Britain’s Hunt to keep tight budget with eye on 2024 election

By William Schomberg

LONDON (Reuters) – British finance minister Jeremy Hunt looks set to keep his grip on public finances in next week’s budget, holding off on any big tax cuts or spending increases until the next election comes closer into view.

Lawmakers in Hunt’s governing Conservative Party want him to halt April’s sharp jump in the corporate tax rate to kick-start an economy on the verge of recession.

Meanwhile, trade unions and opposition parties are demanding bigger pay rises for nurses, teachers and other public sector employees whose incomes have been hit by double-digit inflation.

A 30 billion pound ($35.6 billion) windfall in the public finances has added to the pressure on Hunt to relax the fiscal stance he took when he was parachuted in as finance minister in October, after former Prime Minister Liz Truss’s “mini-budget.”

UK borrowing set to undershoot https://www.reuters.com/graphics/BRITAIN-BUDGET/gkplwlzmovb/chart.png

Her plans for sweeping, unfunded tax cuts triggered a bond market meltdown, leading to her replacement in Downing Street by Rishi Sunak. He and Hunt told investors that Britain was not ripping up the economic orthodoxy after all.

Their pledge to have Britain’s 2.5 trillion-pound debt mountain falling as a share of the economy in five years’ time will constrain Hunt in his March 15 budget statement.

About two thirds of the 30 billion pounds of wiggle room in his existing plans comes from one-off factors, according to the Resolution Foundation think tank.

───

__Required task 1__.
Format the listing as a JSON list of strings, everything from the line containing "Screen dimensions: 1200x630" down to the end of the listing, one string per line and blank lines left out. Leave the pictures out.

__The input__.
───

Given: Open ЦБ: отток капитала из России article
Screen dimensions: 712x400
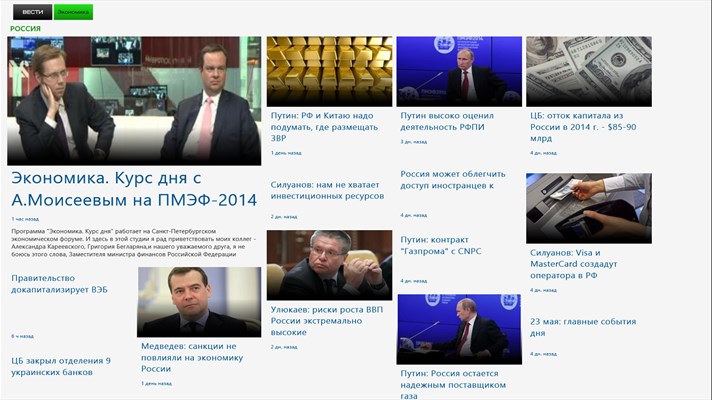Looking at the screenshot, I should pyautogui.click(x=583, y=127).
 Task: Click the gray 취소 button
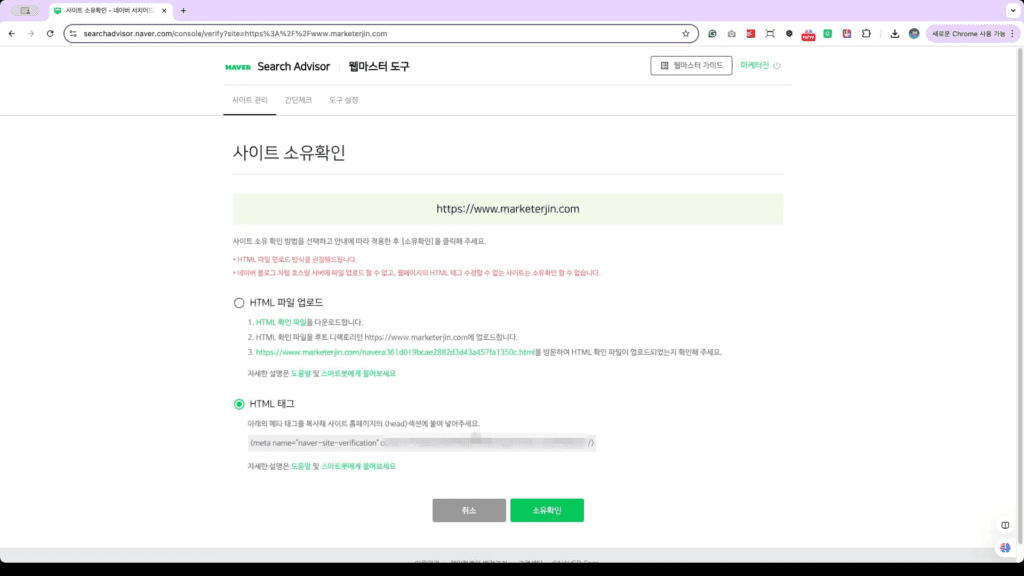click(469, 510)
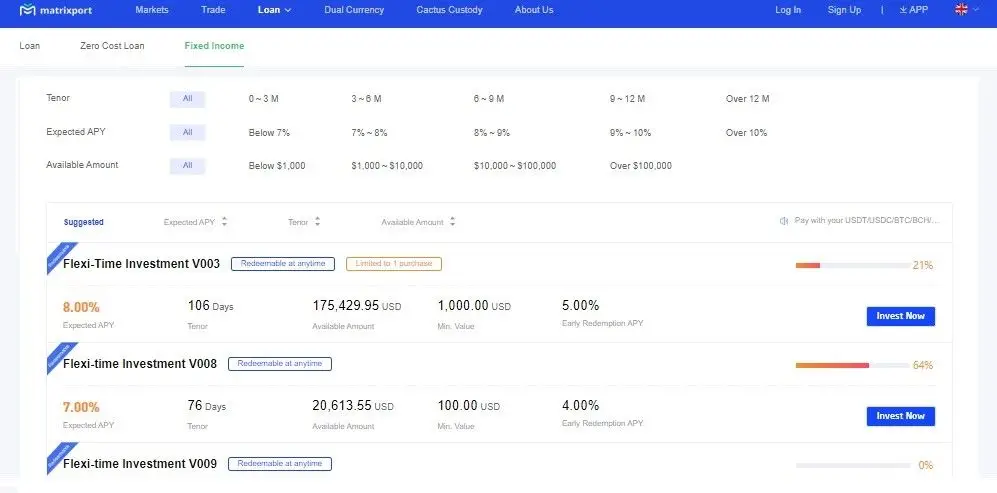Invest Now in Flexi-Time Investment V003

coord(900,316)
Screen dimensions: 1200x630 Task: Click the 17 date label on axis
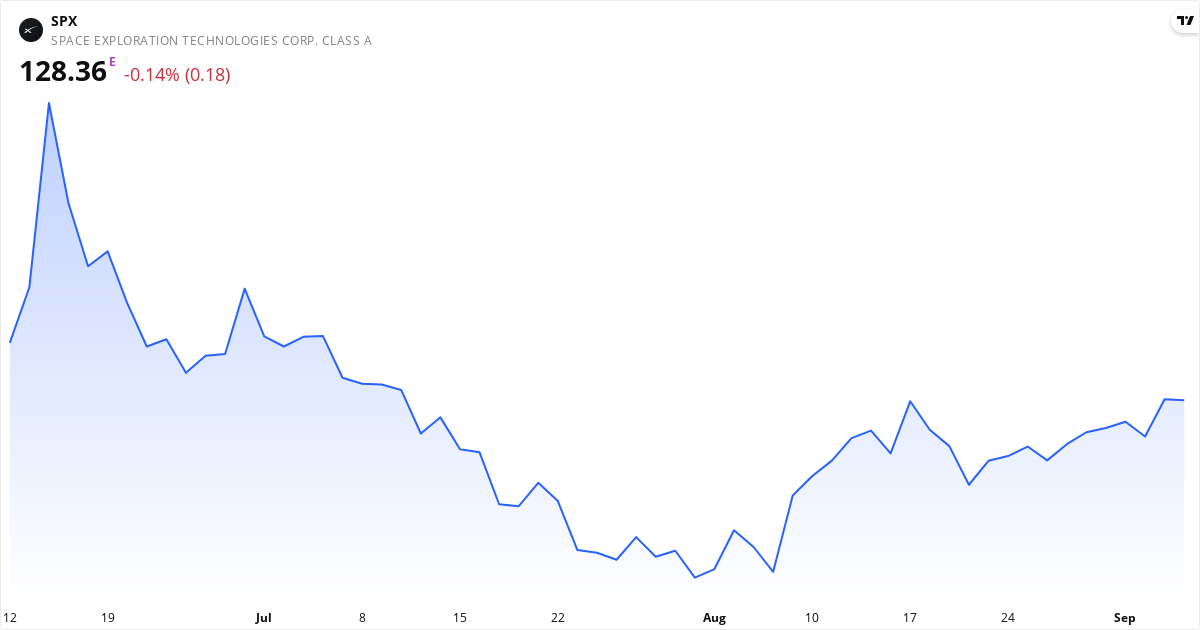click(910, 618)
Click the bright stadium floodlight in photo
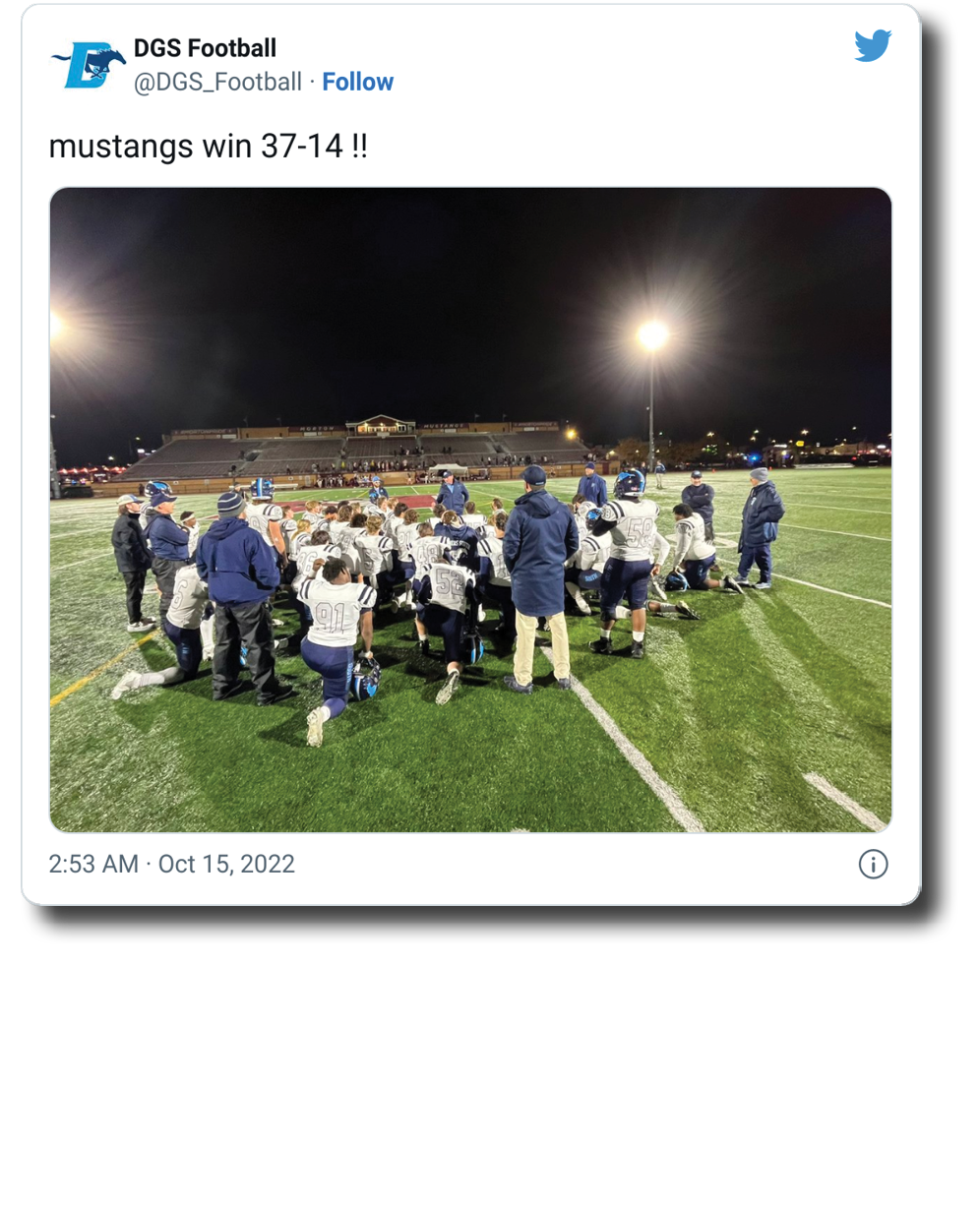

───

__Required task 2__.
Pick up the article on Hunt's budget after its last sentence and keep writing.

__Response 1__.
[
  "Screen dimensions: 1200x630 Task: Click the 17 date label on axis",
  "click(910, 618)",
  "Click the bright stadium floodlight in photo"
]

__Response 2__.
UK debt close to 100% of GDP https://www.reuters.com/graphics/BRITAIN-BUDGET/xmvjknxdepr/chart.png

The remaining 10 billion pounds, from stronger-than-expected tax revenues, would be enough to pay for another three months of subsidies for households hit by soaring energy bills and another 12-month freeze on fuel duty, but little else to ease the cost-of-living squeeze in the approaching 2023/24 financial year.

However, Hunt’s restraint now is also seen as a political choice: the Conservative Party will need all the help it can get next year to overcome the opposition Labour Party’s big opinion poll lead before a national election expected in 2024.

“The reason he’s waiting until next year isn’t really the fiscal rules, is it? It’s the election timetable,” Resolution Foundation Chief Executive Torsten Bell said in a panel discussion about the budget this week.

Analysts at BNP Paribas also said keeping room for tax cuts ahead of the next election would be a priority for Hunt, meaning he would probably use only half of the 30 billion-pound windfall in the public finances in next week’s plan.

GLOOMY OUTLOOK?

Hunt’s future room for manoeuvre could be further constrained if Britain’s fiscal watchdog turns gloomier about the economic outlook in its forecasts that underpin the budget.

Until now, the Office for Budget Responsibility (OBR) has been less pessimistic about growth than the Bank of England (BoE).

The OBR said in its last forecasts in November that gross domestic product would slump by 1.4% this year, but expand by 1.3% and 2.6% in 2024 and 2025.

Last month, the BoE said GDP would show no growth at all over 2024 and 2025 after a 0.5% fall in 2023.

Even if the recent drop in gas prices softens the expected recession this year, a shortage of workers, long-standing productivity problems and the after-effects of Brexit risk hobbling the economy.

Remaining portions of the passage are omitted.